▶ [Your instructions]
Write each line exactly as it stands, from the line containing "Image resolution: width=719" through the end of the data.

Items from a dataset

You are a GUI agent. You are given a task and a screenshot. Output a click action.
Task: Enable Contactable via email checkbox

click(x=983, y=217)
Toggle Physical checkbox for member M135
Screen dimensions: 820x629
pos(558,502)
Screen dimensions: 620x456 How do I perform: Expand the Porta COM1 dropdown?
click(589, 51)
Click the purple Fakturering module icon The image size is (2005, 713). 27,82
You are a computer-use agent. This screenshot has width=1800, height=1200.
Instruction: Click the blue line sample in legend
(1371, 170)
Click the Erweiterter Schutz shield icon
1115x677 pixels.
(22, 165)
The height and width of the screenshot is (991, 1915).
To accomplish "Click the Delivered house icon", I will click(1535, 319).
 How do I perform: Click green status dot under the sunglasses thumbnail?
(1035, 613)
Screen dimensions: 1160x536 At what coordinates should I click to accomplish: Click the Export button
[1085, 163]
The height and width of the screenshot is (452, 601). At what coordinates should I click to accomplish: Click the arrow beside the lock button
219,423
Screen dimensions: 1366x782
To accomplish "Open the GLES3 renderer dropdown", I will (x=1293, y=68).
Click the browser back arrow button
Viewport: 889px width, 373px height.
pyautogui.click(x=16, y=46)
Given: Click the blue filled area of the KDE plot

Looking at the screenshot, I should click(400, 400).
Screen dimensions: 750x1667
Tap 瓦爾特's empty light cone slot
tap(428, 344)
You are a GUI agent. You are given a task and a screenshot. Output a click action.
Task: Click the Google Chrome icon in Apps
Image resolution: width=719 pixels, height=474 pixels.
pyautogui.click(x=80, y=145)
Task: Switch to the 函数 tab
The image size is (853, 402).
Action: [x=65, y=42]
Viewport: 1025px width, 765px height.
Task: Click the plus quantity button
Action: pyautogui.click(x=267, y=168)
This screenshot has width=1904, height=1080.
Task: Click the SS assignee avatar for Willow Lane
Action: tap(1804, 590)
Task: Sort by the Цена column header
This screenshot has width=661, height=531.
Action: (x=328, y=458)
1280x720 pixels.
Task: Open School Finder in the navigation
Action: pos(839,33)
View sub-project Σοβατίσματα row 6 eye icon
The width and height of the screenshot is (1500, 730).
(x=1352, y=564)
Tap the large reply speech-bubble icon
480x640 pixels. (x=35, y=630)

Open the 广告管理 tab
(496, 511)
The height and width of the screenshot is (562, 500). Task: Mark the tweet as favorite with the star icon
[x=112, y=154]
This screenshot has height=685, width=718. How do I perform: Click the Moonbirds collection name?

▶ [Task answer]
Image resolution: width=719 pixels, height=474 pixels.
pyautogui.click(x=80, y=145)
Task: Switch to the 函数 tab
The image size is (853, 402).
Action: [x=65, y=42]
Viewport: 1025px width, 765px height.
Task: Click the plus quantity button
Action: pyautogui.click(x=267, y=168)
This screenshot has width=1904, height=1080.
Task: Click the SS assignee avatar for Willow Lane
Action: tap(1804, 590)
Task: Sort by the Цена column header
This screenshot has width=661, height=531.
Action: (x=328, y=458)
1280x720 pixels.
Task: Open School Finder in the navigation
Action: pos(839,33)
View sub-project Σοβατίσματα row 6 eye icon
The width and height of the screenshot is (1500, 730).
(x=1352, y=564)
Tap the large reply speech-bubble icon
480x640 pixels. (x=35, y=630)

Open the 广告管理 tab
(496, 511)
The height and width of the screenshot is (562, 500). Task: Mark the tweet as favorite with the star icon
[x=112, y=154]
This screenshot has height=685, width=718. How do I perform: Click the Moonbirds collection name?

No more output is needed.